> _Text passage_:
┄┄┄┄┄┄┄┄┄┄
Empress of the Byzantine Empire
- Tenure: 788–795
- Born: c. 770 Amnia, Paphlagonia (now Central Anatolia, Anatolia, Turkey)
- Died: after 823
- Spouse: Constantine VI
- Issue Detail: Euphrosyne, Byzantine Empress
- Mother: Hypatia

= Maria of Amnia =

Maria of Amnia (Greek: Μαρία, 770 – after 823) was a Byzantine empress, the first wife of Constantine VI. Through her mother Hypatia, Maria was a granddaughter of Saint Philaretos, a magnate from the Armeniakon Theme known for his charitable activities, a relation mentioned in his hagiography. Maria was born in Amnia, Paphlagonia.

==Empress==

In 788, Maria was one of thirteen candidates in the earliest recorded bride-show. The bride-show had been ordered by the Empress-regent Irene in search of a suitable bride for her son Constantine VI. Constantine was previously betrothed to Rotrude, daughter of Charlemagne and Hildegard, but Irene had called off the engagement.

Maria was chosen primarily by Irene. Constantine and Staurakios, a eunuch who served as the logothetes tou dromou, were also reportedly involved in the presentation of the candidates. However whether they influenced the choice is unstated.
┄┄┄┄┄┄┄┄┄┄
> _Given material_:
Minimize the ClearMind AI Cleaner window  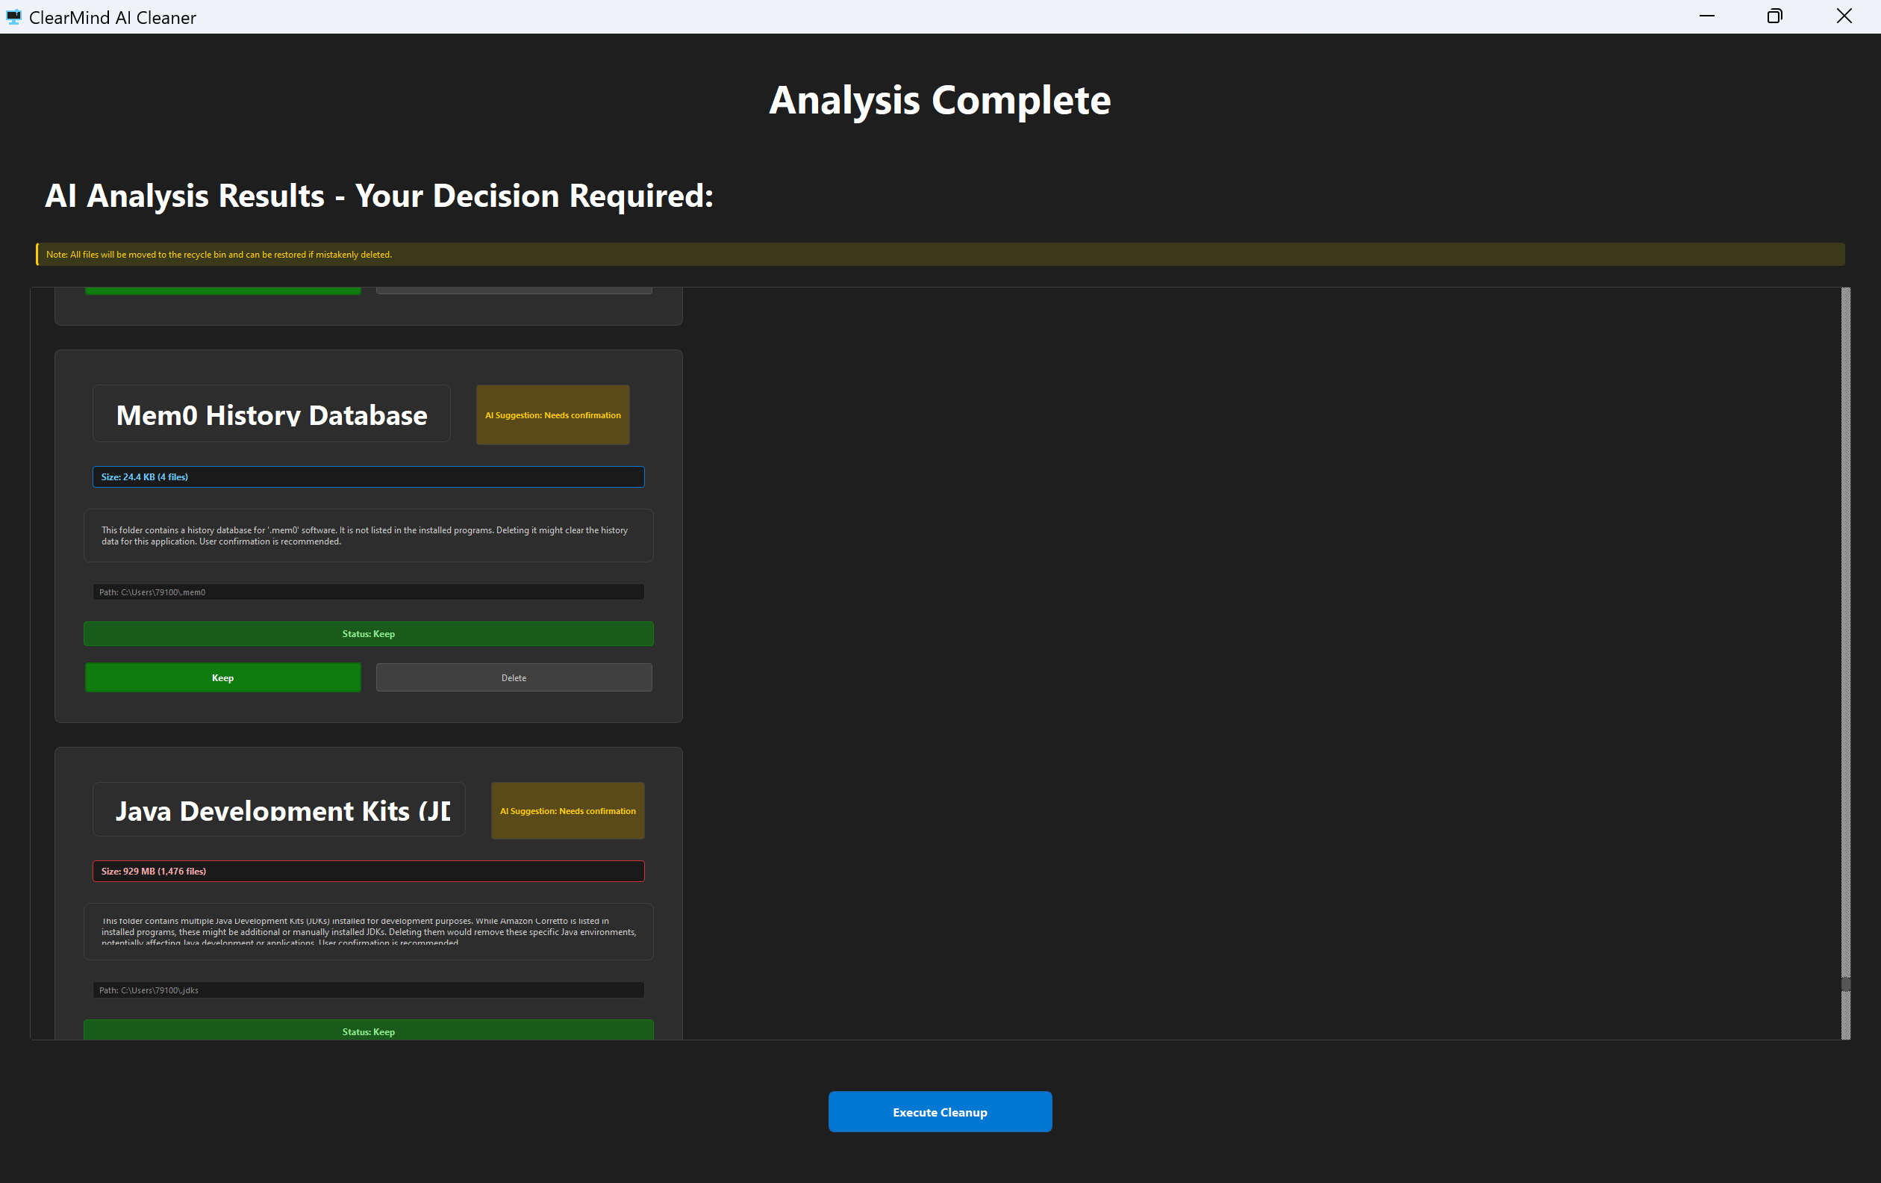[1707, 16]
┄┄┄┄┄┄┄┄┄┄
> _Tasks to complete_:
(a) Summarize the article on Maria of Amnia in two sentences.
(b) Carry on the article on Maria of Amnia from its final sentence.
The data has no role in this work.

> _Per-task outputs_:
(a) Maria of Amnia, born around 770 in Amnia, Paphlagonia, was a Byzantine empress and the first wife of Constantine VI, and through her mother Hypatia she was a granddaughter of Saint Philaretos. In 788 she was chosen, mainly by the Empress-regent Irene, from thirteen candidates in the earliest recorded bride-show, which Irene held to find a bride for her son after calling off his engagement to Charlemagne's daughter Rotrude.

(b)
The marriage took place in November, 788, and was recorded in the chronicle of Theophanes the Confessor. The marriage lasted for about six years and resulted in two daughters. Theophanes records that Constantine had turned against his first wife at some point. Theophanes attributed the deterioration of the marriage to the machinations of Irene. The lack of a male heir following six years of marriage could also be one of the reasons.

In 794, Constantine had found a mistress in the person of Theodote, a cubicularius (lady-in-waiting) of his mother. In January, 795, Constantine divorced Maria. Maria and both of their daughters were sent to a convent in the island of Prinkipo. In September, 795, Constantine and Theodote were wed.

The initial divorce had met with disapproval in circles of the Eastern Orthodox Church. The remarriage while Maria was still alive was seen as an attempt for legalization of adultery. The legality of the second marriage sparked a religious controversy, the so-called "Moechian Controversy" (from the Greek moichos, "adulterer"). However Maria is not recorded as involved with any of the conflicts of the time.

She remained a nun for the rest of her life. She is last mentioned c. 823. Her daughter Euphrosyne was taken from their convent to marry Michael II (reigned 820 – 829). She protested the decision to no effect. Her protestation is mentioned in the correspondence of Theodore the Studite. The year of her death is not known.

==Children==
Maria and Constantine VI had two daughters:
- Euphrosyne (c. 790 – after 836). Married Michael II.
- Irene. Became a nun in 795. Last mentioned alive in 796.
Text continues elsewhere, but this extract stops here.